Thank you for review.
I have updated LdapCBPropertiesTest according to your comments.
Updated webrev at http://cr.openjdk.java.net/~abakhtin/8245527/webrev.v9/

A few notes
+                throw new 
NamingException(TlsChannelBinding.CHANNEL_BINDING_TYPE +
+                        " property requires " +
+                        "com.sun.jndi.ldap.connect.timeout property is set.");

"...requires ... to be set." The current text reads strange in English.

+                    env.get("jdk.internal.sasl.tlschannelbinding") != null) {

and alike. Any reason to use the literal instead of the static symbol? Module import issues?

In TlsChannelBinding.java:

+    // TLS channel binding type property
+    public static final String CHANNEL_BINDING_TYPE =
+            "com.sun.jndi.ldap.tls.cbtype";

and

+    public static TlsChannelBindingType parseType(String prop) throws 
NamingException {

TLS channel binding is not tied to LDAP, it can be used with other protocols, even custom ones. I see no good reason to have the property contain jndi.ldap or use NamingException. IllegalArgumentException would be approriate here. Also on this class you have the wonderful enum TlsChannelBindingType, but still use litrals throughout for the possible values. Why?
Why isn't this class part of the Sun SASL impl?

> #parseType()

I would not use the term 'prop'. I miss the loose coupling here. Ideally, the class does not even know that is might be passed around with a env property from LDAP, SMTP, foo protocol to SASL. It is merely a record to contain the calculcated data. I'd remove all props from here.

TlsChannelBindingImpl.java:

I like this idea.
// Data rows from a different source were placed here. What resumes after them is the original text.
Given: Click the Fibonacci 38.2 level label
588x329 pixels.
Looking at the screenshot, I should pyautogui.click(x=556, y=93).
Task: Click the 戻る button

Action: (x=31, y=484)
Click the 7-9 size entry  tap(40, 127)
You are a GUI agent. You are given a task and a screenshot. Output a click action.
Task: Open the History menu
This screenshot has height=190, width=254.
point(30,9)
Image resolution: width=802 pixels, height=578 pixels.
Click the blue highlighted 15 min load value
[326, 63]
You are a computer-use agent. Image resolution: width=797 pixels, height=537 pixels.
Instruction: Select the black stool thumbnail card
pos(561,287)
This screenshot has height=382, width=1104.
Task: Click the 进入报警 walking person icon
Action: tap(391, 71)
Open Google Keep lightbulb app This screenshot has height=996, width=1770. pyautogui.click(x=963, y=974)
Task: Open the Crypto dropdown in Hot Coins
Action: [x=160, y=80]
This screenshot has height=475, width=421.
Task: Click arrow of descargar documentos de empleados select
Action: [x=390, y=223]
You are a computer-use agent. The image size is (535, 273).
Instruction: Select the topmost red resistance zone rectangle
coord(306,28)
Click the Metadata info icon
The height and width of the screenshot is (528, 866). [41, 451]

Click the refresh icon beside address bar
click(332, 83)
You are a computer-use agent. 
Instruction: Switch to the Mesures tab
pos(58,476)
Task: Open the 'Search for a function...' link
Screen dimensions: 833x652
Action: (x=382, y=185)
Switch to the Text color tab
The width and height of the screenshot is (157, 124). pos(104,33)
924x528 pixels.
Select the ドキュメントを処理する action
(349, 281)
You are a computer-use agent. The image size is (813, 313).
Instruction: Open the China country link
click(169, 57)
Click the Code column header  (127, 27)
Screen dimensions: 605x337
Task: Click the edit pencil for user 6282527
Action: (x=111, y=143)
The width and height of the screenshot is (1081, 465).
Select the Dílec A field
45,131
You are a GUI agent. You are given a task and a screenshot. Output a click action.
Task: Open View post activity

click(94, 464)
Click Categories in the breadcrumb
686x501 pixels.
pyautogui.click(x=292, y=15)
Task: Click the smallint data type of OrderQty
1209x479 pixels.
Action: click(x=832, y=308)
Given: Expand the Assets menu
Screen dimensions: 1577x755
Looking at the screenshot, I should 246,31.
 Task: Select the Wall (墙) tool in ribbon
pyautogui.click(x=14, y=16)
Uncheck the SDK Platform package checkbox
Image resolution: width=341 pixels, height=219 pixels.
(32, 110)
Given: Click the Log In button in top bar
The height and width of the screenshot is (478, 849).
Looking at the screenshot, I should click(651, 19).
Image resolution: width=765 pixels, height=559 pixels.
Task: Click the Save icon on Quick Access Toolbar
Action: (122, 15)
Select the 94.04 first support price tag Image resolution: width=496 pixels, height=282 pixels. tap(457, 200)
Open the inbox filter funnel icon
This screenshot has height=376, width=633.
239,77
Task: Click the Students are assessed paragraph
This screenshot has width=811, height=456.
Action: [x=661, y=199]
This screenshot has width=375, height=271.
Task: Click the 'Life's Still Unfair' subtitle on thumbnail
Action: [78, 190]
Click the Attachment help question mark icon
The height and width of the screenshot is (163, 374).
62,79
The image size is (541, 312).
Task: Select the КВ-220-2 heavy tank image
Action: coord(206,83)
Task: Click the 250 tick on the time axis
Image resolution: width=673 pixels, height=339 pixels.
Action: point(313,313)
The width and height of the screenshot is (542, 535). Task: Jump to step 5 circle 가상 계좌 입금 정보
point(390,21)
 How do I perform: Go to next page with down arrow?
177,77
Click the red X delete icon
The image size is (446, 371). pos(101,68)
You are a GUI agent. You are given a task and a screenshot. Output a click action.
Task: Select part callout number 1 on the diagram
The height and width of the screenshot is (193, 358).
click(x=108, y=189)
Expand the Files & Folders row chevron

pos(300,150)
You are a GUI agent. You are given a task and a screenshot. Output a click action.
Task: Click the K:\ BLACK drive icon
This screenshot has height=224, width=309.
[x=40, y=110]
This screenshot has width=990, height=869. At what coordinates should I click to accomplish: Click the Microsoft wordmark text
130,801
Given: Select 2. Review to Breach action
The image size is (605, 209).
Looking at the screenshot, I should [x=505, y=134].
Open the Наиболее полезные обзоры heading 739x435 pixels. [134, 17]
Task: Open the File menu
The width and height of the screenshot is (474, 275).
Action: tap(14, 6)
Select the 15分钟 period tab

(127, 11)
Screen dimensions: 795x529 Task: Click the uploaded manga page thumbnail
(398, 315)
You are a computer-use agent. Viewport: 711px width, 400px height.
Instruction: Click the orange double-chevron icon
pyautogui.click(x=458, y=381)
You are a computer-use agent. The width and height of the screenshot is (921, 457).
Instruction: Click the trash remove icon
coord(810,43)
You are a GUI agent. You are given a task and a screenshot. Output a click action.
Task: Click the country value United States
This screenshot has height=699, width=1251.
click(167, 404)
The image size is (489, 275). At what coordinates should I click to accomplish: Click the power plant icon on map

This basically solves the problem with the same approach I have proposed from the first time, a specialized subimpl, but this time not for the address, but for the binding type. Nice!

I consider this webrev version much much better than v1. I really miss the TLS Channel Binding abstraction from LDAP. The current situation bascially means that no one with Java can implement TLS-CB with anything else than the Sun JNDI LDAP provider over SASL. Kind of disappointing.